__What is being asked__
Among the entries below, one line contains "Click the Need" and another contains "You are a computer-use agent. 829x1200". Transcribe those two lines and every line between them, exactly.

__Source information__
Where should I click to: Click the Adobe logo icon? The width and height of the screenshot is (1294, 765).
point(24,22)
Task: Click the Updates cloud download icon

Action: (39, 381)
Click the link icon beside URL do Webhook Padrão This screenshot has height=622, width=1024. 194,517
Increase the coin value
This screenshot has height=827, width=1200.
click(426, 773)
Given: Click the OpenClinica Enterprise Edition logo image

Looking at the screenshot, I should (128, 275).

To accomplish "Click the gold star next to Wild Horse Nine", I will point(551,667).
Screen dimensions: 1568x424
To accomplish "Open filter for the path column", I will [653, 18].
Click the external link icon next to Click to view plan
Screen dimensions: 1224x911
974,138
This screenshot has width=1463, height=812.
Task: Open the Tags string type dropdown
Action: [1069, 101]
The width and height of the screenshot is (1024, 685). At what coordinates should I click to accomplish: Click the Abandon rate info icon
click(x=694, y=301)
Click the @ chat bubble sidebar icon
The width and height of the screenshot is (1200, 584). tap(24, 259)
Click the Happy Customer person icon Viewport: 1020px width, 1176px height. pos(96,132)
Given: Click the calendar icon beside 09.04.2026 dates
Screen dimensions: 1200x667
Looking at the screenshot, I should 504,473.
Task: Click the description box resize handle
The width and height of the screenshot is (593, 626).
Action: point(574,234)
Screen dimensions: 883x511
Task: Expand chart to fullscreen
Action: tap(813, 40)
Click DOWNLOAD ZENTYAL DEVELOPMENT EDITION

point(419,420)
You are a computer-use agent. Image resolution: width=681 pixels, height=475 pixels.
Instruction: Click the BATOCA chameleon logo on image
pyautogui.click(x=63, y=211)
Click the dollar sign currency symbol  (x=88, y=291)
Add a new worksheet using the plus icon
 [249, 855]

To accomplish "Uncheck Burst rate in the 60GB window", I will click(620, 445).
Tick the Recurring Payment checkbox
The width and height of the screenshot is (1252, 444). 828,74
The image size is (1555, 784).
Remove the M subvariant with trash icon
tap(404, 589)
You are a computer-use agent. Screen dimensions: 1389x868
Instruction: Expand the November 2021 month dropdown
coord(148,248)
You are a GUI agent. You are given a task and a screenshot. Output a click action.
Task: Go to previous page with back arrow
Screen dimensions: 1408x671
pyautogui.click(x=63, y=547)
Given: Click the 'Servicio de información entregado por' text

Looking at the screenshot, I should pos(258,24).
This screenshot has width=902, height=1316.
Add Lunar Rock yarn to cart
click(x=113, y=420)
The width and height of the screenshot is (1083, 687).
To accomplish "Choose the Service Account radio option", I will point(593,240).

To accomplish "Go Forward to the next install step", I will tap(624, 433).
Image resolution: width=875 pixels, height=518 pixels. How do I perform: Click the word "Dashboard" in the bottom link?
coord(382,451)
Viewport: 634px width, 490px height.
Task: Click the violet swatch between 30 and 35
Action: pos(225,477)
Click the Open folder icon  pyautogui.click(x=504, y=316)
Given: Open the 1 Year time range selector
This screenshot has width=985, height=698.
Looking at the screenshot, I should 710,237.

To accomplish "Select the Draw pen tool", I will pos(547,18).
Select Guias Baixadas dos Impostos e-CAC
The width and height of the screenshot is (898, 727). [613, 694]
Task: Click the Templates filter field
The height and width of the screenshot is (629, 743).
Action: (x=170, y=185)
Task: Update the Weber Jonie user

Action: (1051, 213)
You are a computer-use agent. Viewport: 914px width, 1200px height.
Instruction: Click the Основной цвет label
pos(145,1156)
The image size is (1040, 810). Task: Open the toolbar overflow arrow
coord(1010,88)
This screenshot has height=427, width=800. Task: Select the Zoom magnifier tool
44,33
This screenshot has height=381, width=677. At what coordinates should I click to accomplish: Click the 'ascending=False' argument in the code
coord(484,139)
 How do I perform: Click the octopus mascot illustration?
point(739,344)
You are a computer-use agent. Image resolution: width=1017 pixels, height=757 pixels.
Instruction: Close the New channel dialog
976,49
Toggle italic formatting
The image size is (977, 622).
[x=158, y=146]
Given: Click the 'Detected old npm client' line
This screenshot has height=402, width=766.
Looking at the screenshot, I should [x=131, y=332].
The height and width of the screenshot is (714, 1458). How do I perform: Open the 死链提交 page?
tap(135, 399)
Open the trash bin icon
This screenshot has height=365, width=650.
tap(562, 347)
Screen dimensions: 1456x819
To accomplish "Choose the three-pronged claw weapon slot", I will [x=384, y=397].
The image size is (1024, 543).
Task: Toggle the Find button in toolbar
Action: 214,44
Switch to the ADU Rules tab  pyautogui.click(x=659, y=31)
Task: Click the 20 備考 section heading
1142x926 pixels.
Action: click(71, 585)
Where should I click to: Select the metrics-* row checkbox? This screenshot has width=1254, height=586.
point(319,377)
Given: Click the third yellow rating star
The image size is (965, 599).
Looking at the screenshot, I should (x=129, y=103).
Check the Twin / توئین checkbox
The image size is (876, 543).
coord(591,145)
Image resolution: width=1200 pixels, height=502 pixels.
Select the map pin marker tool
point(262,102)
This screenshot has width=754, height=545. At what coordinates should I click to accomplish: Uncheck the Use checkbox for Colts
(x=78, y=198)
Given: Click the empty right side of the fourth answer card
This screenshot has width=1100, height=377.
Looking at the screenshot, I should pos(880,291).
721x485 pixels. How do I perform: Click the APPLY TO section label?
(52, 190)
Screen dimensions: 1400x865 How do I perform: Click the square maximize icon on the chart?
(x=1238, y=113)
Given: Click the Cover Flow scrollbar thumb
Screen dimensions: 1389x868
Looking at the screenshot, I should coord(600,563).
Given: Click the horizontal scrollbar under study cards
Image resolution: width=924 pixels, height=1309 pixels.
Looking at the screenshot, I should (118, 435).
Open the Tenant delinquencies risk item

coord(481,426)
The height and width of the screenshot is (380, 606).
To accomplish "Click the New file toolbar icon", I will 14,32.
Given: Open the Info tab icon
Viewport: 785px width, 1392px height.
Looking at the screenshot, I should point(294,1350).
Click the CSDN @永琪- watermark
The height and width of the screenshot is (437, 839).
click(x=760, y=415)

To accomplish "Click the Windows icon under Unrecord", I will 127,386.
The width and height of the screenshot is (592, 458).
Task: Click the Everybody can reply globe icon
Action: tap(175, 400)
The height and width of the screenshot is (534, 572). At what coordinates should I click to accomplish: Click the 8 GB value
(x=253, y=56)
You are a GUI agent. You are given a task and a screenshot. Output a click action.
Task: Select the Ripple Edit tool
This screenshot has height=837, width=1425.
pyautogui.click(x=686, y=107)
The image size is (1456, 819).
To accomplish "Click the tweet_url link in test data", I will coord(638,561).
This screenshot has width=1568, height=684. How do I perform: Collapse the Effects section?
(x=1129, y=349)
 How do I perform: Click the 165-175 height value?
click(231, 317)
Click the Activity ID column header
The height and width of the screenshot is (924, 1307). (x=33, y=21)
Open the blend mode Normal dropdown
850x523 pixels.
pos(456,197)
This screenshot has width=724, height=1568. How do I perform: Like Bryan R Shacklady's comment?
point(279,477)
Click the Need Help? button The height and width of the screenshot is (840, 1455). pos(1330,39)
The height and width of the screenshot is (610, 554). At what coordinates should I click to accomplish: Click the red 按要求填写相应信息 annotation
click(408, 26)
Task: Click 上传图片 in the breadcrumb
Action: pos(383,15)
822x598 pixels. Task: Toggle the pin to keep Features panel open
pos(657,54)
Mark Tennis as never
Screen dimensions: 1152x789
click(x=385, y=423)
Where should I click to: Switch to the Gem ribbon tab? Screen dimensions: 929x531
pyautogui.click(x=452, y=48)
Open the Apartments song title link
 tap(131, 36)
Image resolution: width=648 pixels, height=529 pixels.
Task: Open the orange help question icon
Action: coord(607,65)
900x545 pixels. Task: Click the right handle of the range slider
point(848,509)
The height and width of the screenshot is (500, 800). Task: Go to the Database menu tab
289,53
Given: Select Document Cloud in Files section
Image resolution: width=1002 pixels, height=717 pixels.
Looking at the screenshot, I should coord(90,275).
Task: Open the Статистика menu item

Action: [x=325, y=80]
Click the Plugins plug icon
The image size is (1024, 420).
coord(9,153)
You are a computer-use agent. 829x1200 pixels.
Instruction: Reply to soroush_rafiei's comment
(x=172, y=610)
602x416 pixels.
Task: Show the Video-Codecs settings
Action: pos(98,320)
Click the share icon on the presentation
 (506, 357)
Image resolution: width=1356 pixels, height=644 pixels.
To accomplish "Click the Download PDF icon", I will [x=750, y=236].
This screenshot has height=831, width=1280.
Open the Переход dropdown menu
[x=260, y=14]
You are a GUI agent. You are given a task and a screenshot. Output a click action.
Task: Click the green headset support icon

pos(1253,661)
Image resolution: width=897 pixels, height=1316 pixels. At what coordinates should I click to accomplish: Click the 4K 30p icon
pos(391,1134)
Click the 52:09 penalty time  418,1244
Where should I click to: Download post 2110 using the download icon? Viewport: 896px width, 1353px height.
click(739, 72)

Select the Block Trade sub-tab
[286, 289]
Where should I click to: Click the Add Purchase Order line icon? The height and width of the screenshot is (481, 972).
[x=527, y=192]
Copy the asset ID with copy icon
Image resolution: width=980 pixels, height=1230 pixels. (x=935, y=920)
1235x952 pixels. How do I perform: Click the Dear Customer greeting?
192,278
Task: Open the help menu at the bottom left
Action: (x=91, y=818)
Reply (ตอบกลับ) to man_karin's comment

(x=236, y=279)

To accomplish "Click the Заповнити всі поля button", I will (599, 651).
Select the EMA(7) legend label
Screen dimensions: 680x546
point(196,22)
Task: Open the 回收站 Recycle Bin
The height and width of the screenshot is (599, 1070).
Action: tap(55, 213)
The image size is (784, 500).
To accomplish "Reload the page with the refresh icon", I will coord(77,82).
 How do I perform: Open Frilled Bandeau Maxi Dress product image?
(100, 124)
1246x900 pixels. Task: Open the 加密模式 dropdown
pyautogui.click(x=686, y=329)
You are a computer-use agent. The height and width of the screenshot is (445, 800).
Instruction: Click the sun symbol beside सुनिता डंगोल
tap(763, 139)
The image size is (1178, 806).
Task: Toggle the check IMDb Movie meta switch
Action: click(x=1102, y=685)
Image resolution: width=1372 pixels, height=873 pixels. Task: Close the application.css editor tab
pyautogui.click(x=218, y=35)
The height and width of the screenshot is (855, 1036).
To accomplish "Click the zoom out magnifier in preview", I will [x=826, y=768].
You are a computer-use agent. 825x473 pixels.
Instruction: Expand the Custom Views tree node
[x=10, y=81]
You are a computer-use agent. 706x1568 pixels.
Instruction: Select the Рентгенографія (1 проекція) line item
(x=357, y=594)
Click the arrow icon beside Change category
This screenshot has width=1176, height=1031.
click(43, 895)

__Output below__
Click the Need Help? button The height and width of the screenshot is (840, 1455). pos(1330,39)
The height and width of the screenshot is (610, 554). At what coordinates should I click to accomplish: Click the red 按要求填写相应信息 annotation
click(408, 26)
Task: Click 上传图片 in the breadcrumb
Action: pos(383,15)
822x598 pixels. Task: Toggle the pin to keep Features panel open
pos(657,54)
Mark Tennis as never
Screen dimensions: 1152x789
click(x=385, y=423)
Where should I click to: Switch to the Gem ribbon tab? Screen dimensions: 929x531
pyautogui.click(x=452, y=48)
Open the Apartments song title link
 tap(131, 36)
Image resolution: width=648 pixels, height=529 pixels.
Task: Open the orange help question icon
Action: coord(607,65)
900x545 pixels. Task: Click the right handle of the range slider
point(848,509)
The height and width of the screenshot is (500, 800). Task: Go to the Database menu tab
289,53
Given: Select Document Cloud in Files section
Image resolution: width=1002 pixels, height=717 pixels.
Looking at the screenshot, I should coord(90,275).
Task: Open the Статистика menu item

Action: [x=325, y=80]
Click the Plugins plug icon
The image size is (1024, 420).
coord(9,153)
You are a computer-use agent. 829x1200 pixels.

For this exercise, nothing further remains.